WHAT YOU NEED TO DO
Although pictures appear in the records, the copy must leave them out and match everything else exactly.

== Segment start ==

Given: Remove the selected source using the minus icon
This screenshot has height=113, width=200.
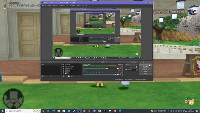Looking at the screenshot, I should [66, 76].
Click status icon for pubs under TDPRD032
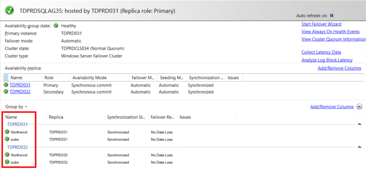This screenshot has height=176, width=366. coord(7,162)
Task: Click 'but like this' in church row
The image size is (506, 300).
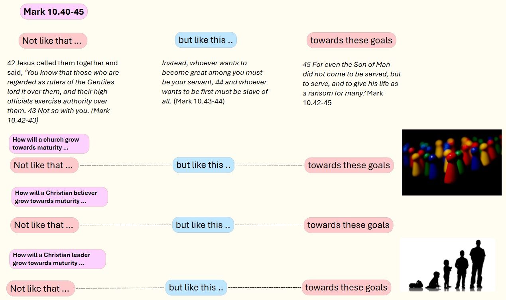Action: (203, 165)
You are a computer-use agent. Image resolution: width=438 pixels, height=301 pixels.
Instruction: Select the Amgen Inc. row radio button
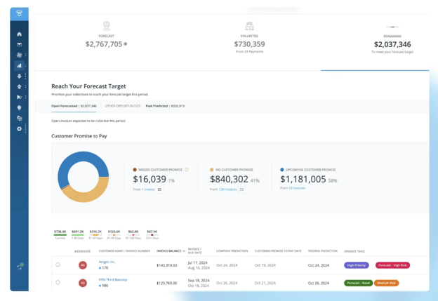(x=58, y=265)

== Segment end ==

THE ANSWER
Given: Remove the selected source using the minus icon
This screenshot has height=113, width=200.
Looking at the screenshot, I should [66, 76].
Click status icon for pubs under TDPRD032
This screenshot has height=176, width=366. coord(7,162)
Task: Click 'but like this' in church row
The image size is (506, 300).
Action: (203, 165)
You are a computer-use agent. Image resolution: width=438 pixels, height=301 pixels.
Instruction: Select the Amgen Inc. row radio button
(x=58, y=265)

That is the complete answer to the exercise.